Lapsus$ Hacking Group Will Be Focus of DHS Cyber Review Board

Article

The Department of Homeland Security’s Cyber Safety Review Board said it will study the Lapsus$ hacking group, which has been accused of carrying out breaches at major US companies this year.

The board, comprised of senior government cyber officials and industry representatives, aims to review and compile reports on significant cybersecurity issues. In its first review the board examined a flaw in the Log4j open-source software library.

Lapsus$ has been blamed for hacks affecting Microsoft Corp., Nvidia Corp., Okta Inc. and other major technology companies. Security researchers have told Bloomberg News that the alleged mastermind of the group was a teenager living at his mother’s home in England, who was later arrested by police in the UK earlier this year.

Teen Suspected by Cyber Researchers of Being Lapsus$ Mastermind

The Lapsus$ crew has differentiated itself from other hackers by its tactics, desire for notoriety and success at breaching major companies. Members of Lapsus$ have employed social engineering techniques such as targeting companies that operate call centers for brand name firms, then publicizing their successes on a Telegram channel.

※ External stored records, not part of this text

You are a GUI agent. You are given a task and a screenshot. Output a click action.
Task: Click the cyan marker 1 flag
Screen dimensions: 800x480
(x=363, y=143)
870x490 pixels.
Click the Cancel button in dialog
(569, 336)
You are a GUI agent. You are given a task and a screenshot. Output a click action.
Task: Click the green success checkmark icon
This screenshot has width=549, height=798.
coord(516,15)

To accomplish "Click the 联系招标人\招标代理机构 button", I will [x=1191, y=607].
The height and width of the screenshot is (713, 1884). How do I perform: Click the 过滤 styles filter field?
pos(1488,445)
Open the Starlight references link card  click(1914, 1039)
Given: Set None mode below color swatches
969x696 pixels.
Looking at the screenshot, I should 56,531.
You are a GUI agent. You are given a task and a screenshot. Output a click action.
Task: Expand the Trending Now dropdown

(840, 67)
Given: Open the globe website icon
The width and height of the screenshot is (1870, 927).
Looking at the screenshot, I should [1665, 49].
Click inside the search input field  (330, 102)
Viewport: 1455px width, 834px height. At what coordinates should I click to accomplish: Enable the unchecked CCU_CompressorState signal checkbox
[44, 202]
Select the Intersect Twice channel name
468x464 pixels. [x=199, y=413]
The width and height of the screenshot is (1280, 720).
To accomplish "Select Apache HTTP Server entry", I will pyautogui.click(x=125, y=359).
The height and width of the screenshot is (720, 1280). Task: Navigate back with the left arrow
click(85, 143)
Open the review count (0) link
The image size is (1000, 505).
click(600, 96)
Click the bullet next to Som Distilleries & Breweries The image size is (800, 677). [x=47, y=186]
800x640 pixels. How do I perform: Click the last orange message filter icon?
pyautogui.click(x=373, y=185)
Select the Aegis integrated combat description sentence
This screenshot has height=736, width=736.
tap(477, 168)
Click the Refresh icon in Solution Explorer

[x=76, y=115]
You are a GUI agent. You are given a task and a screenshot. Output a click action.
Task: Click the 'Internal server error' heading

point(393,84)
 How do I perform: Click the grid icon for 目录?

Alleged Lapsus$ hackers have also targeted Brazilian health-care systems and police departments, according to Brazilian authorities and multiple cybersecurity experts who investigated the group. The Brazilian Federal Police announced that officials had arrested an alleged Lapsus$ member in October.

“Lapsus$ actors have perpetrated damaging intrusions against multiple critical infrastructure sectors, including healthcare, government facilities and critical manufacturing,” said Cybersecurity and Infrastructure Security Agency Director Jen Easterly in a statement. “The range of victims and diversity of tactics used demand that we understand how Lapsus$ actors executed their malicious cyber activities so we can mitigate risk to potential future victims.”